> [PROBLEM DESCRIPTION]: Set down word for word each line from the one containing "Task: Select 8 kg maximum load option" through the end of the records, both included. Do not copy any pictures.

> [WORKING DATA]:
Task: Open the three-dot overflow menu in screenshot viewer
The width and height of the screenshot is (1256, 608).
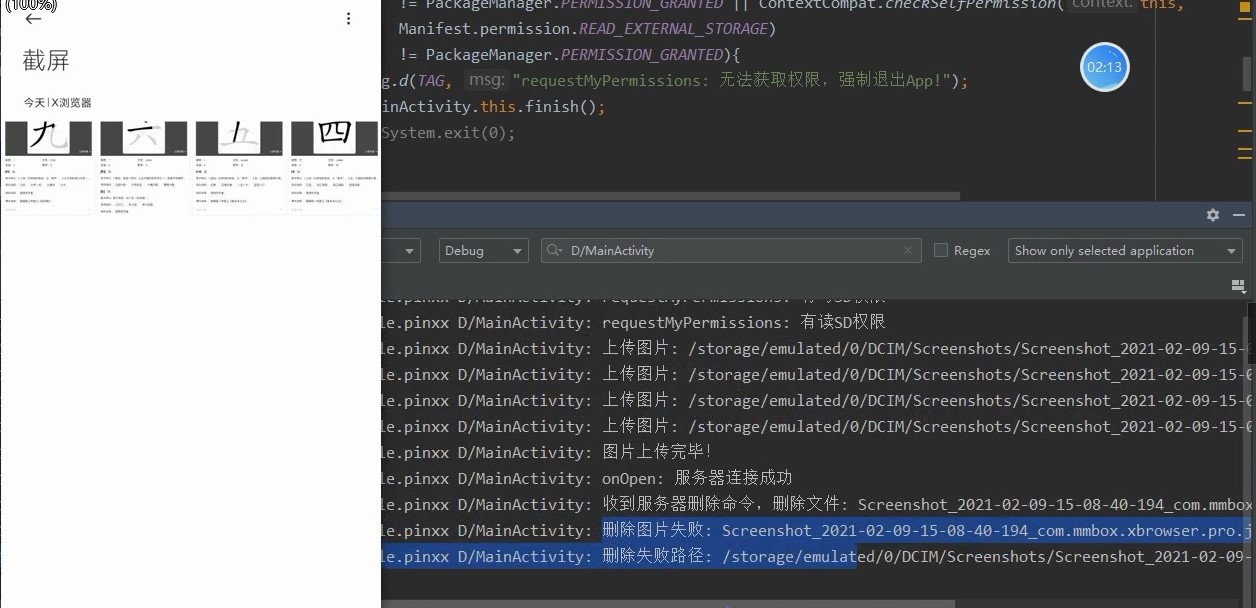Action: pos(348,18)
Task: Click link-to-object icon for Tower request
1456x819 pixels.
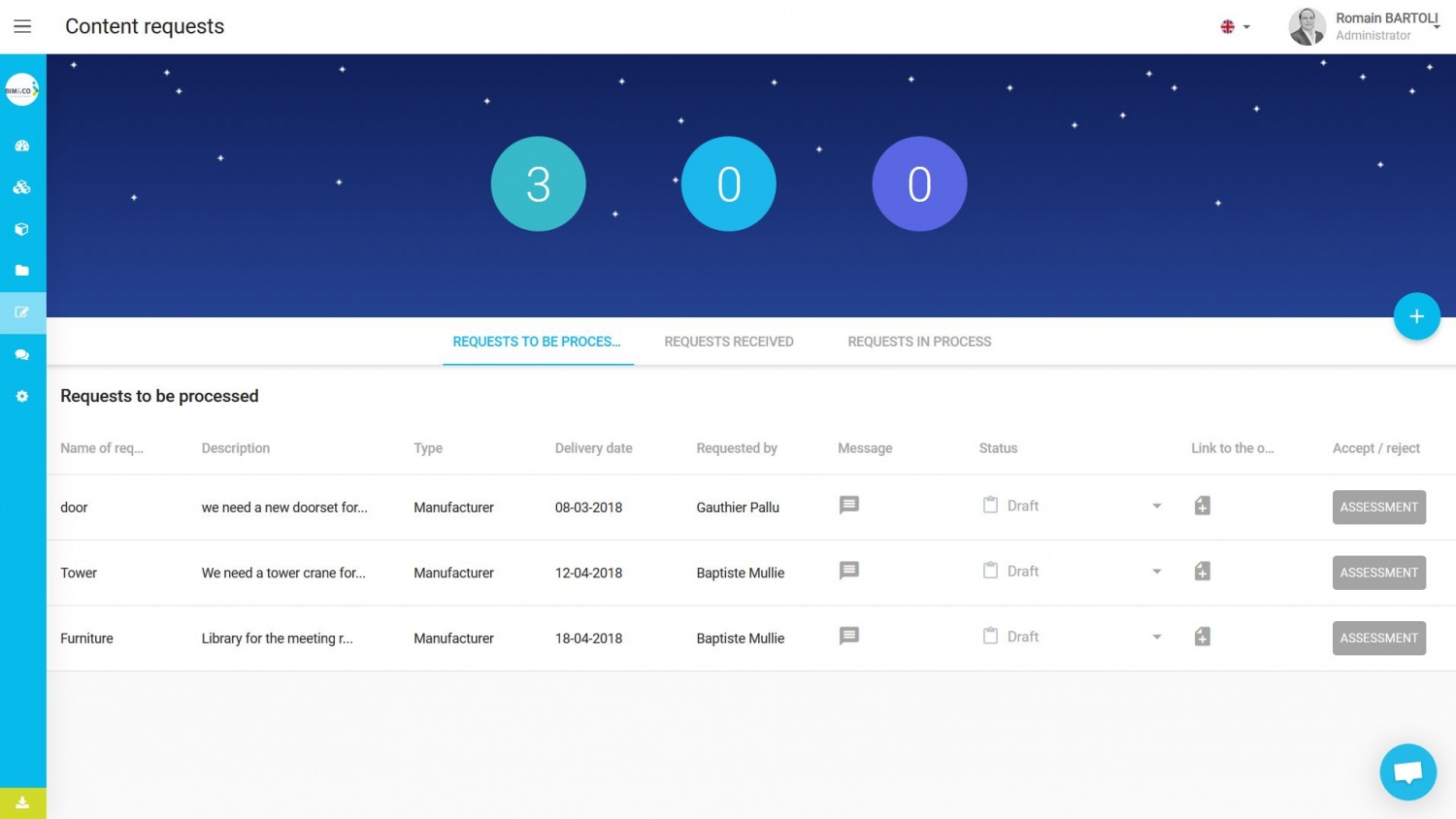Action: click(x=1202, y=572)
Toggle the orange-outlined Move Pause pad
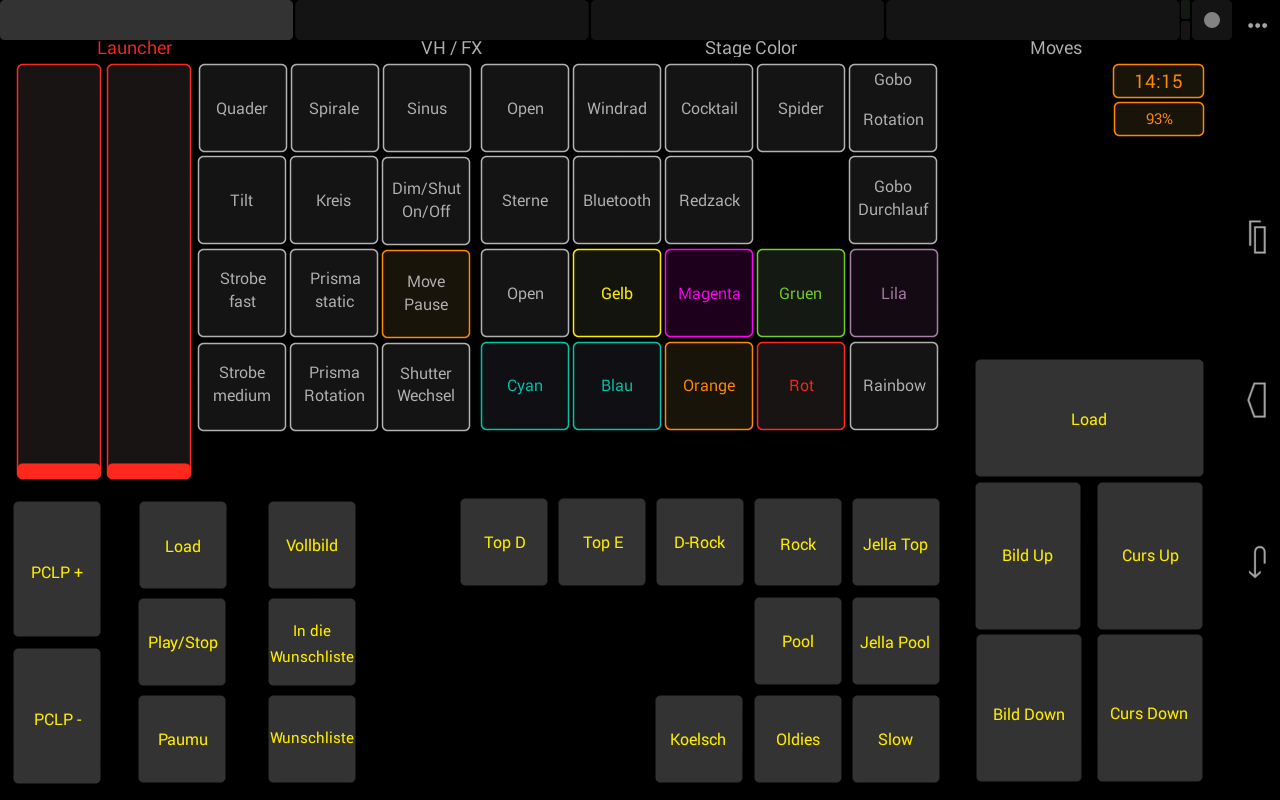 coord(426,293)
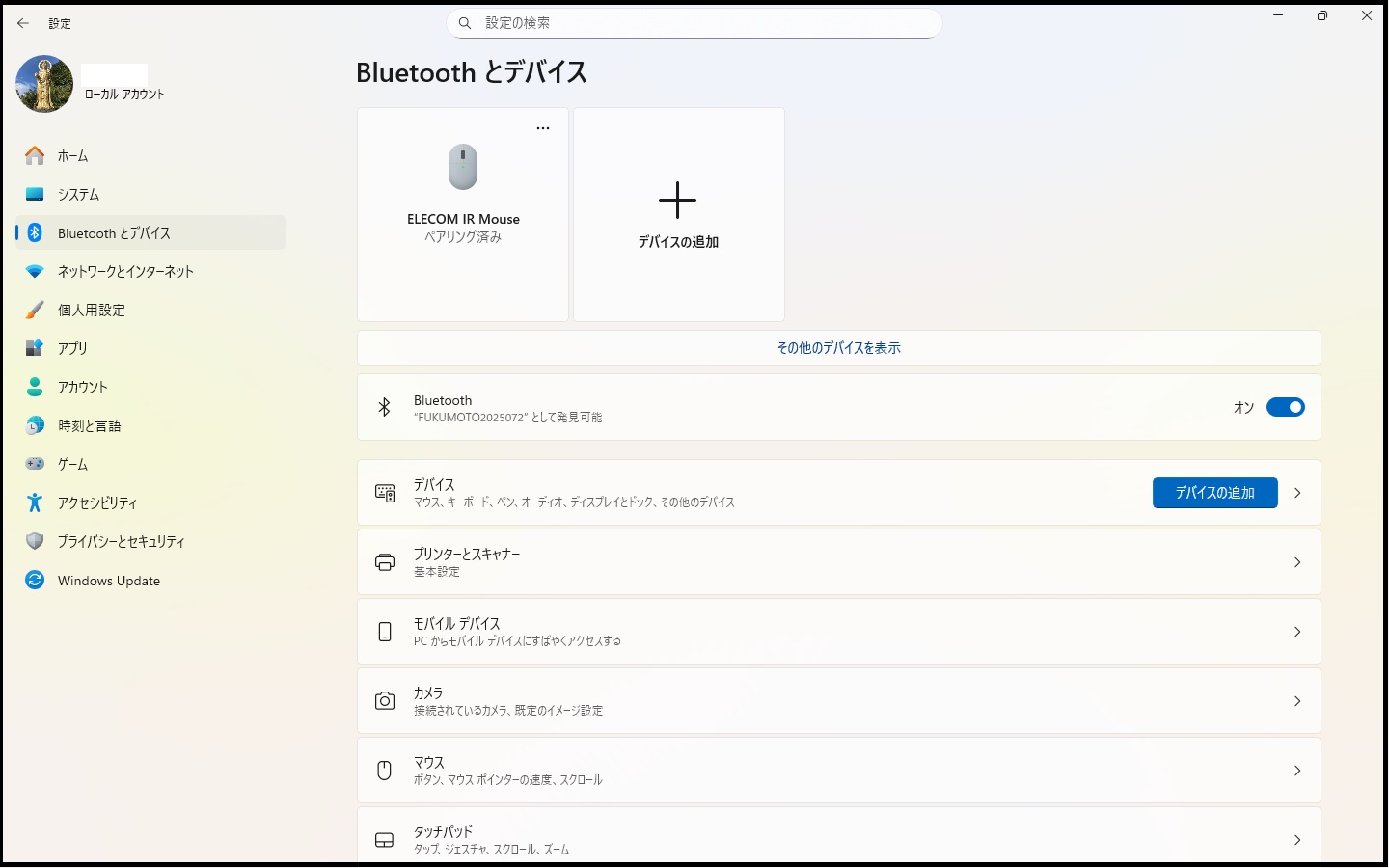Image resolution: width=1389 pixels, height=868 pixels.
Task: Select 個人用設定 in the sidebar
Action: pyautogui.click(x=92, y=311)
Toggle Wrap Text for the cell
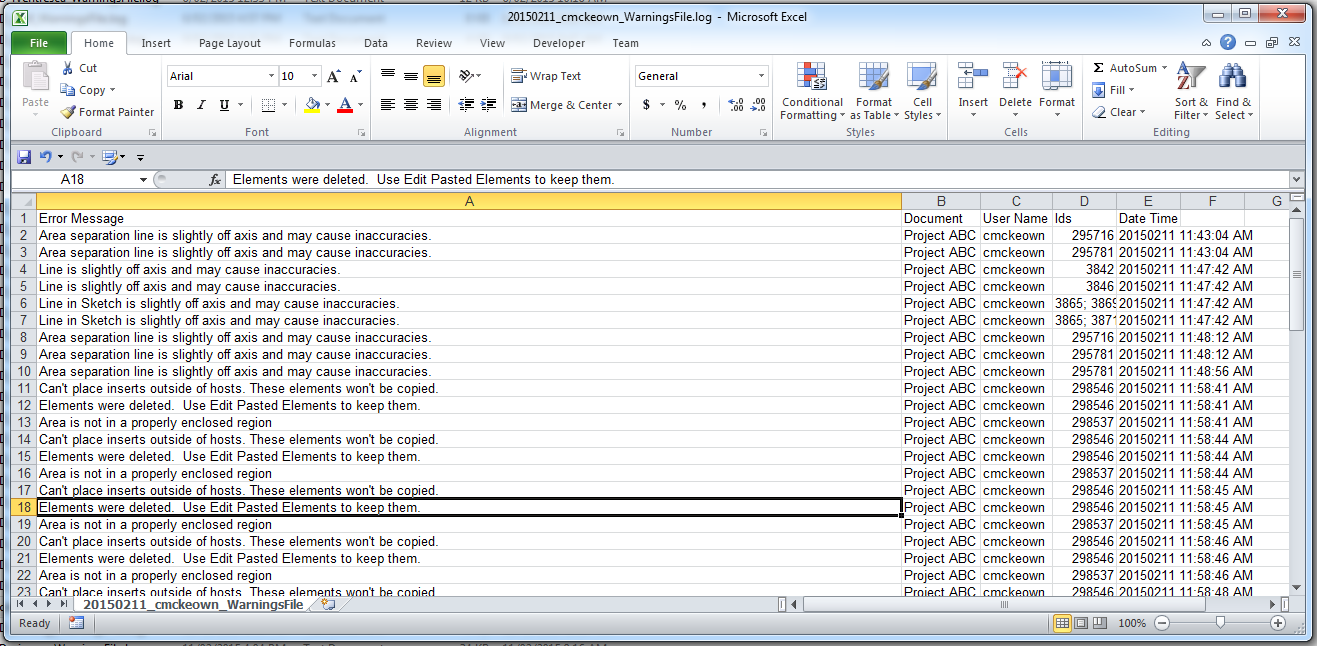Image resolution: width=1317 pixels, height=646 pixels. pyautogui.click(x=546, y=76)
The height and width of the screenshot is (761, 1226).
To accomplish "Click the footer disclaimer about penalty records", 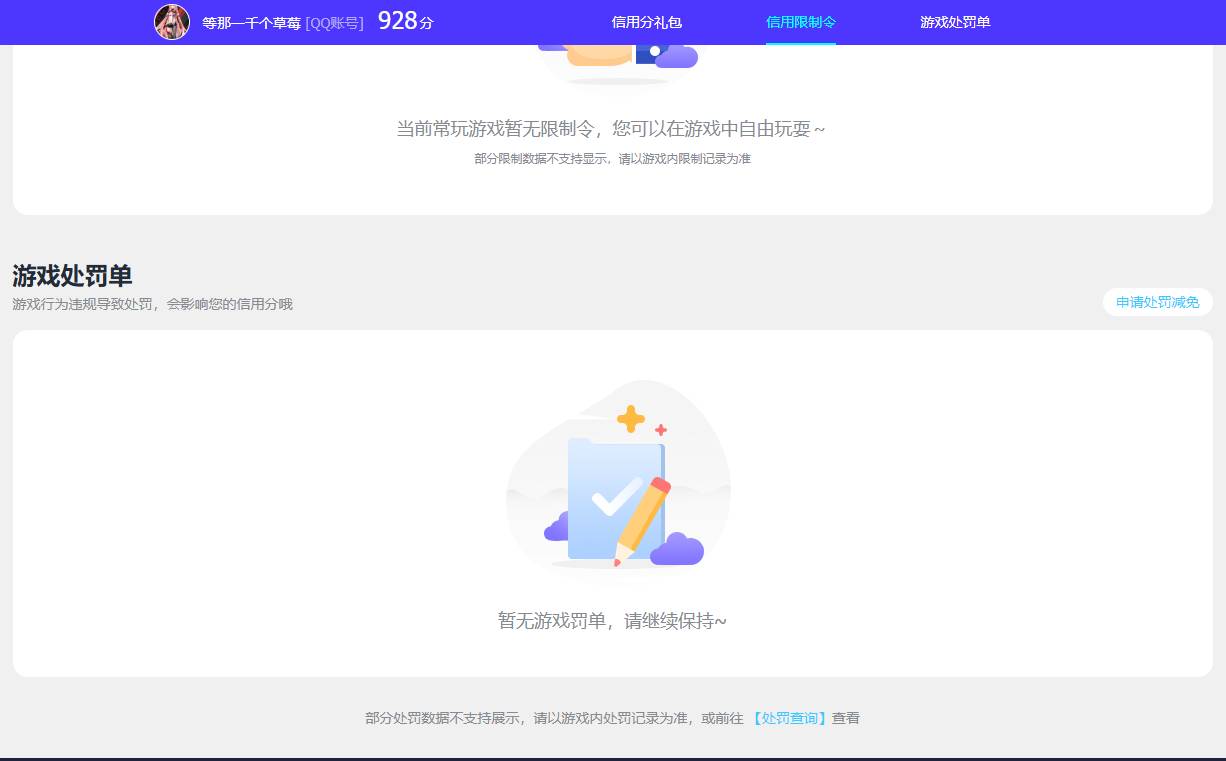I will click(611, 717).

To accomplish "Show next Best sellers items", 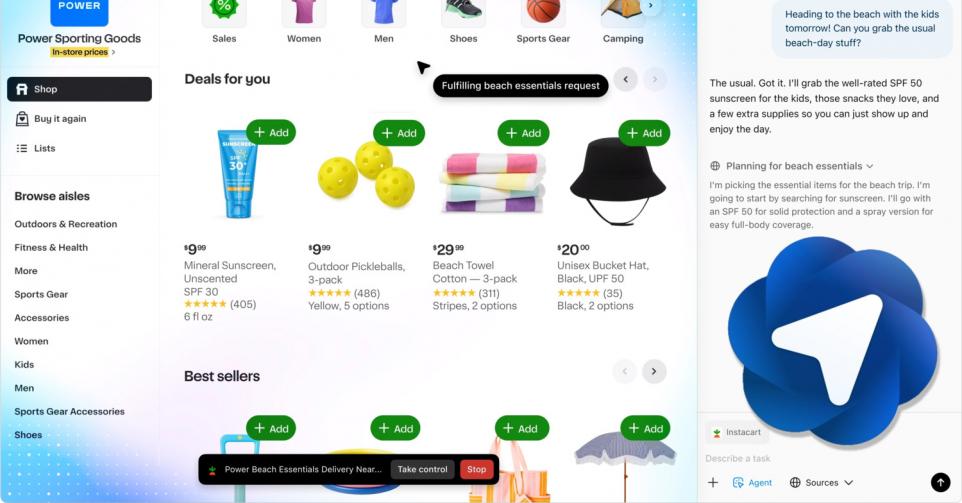I will (654, 371).
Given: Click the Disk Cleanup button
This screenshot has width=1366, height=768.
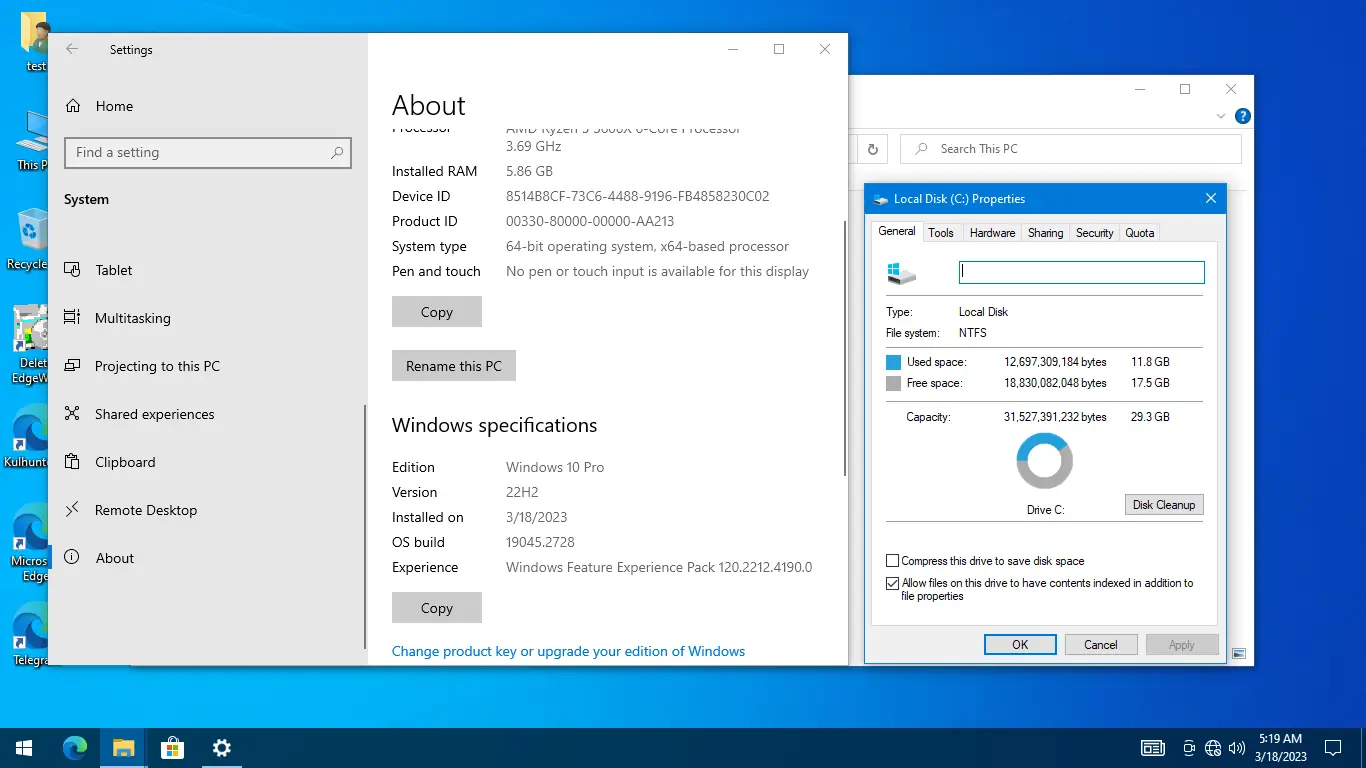Looking at the screenshot, I should [x=1163, y=505].
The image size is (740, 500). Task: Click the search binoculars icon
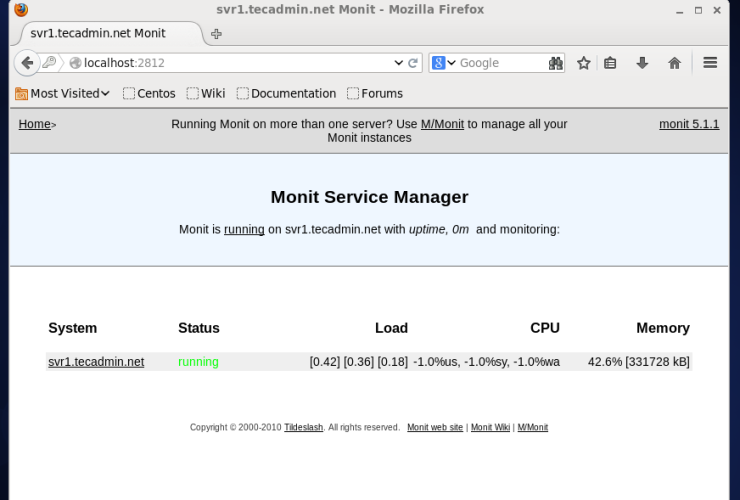tap(556, 63)
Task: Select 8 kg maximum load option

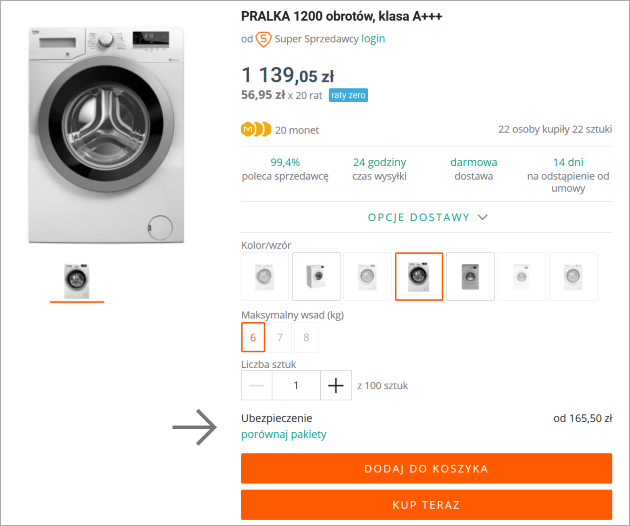Action: (x=306, y=337)

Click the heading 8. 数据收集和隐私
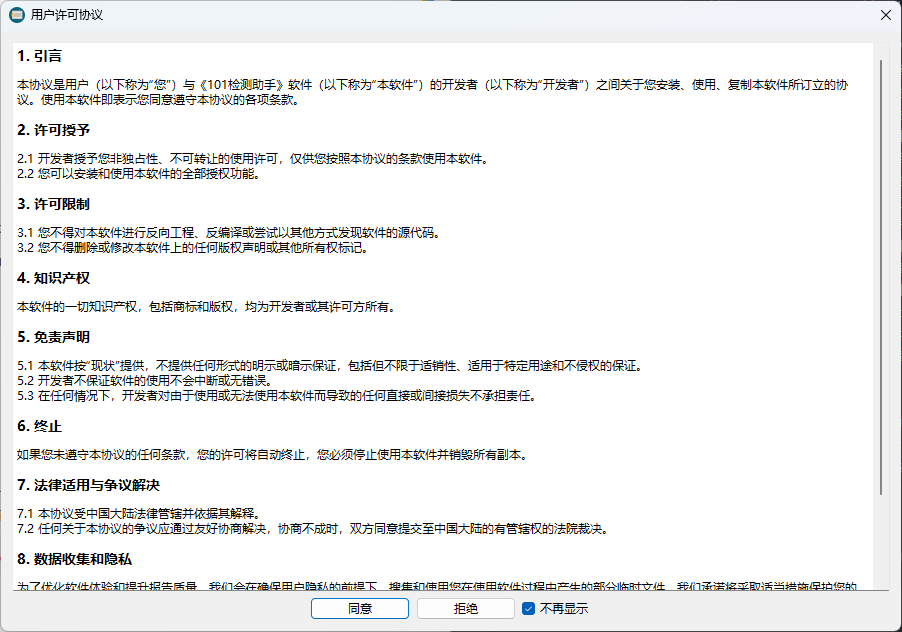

> [RESPONSE BOX]:
Task: Select 8 kg maximum load option

Action: (x=306, y=337)

Click the heading 8. 数据收集和隐私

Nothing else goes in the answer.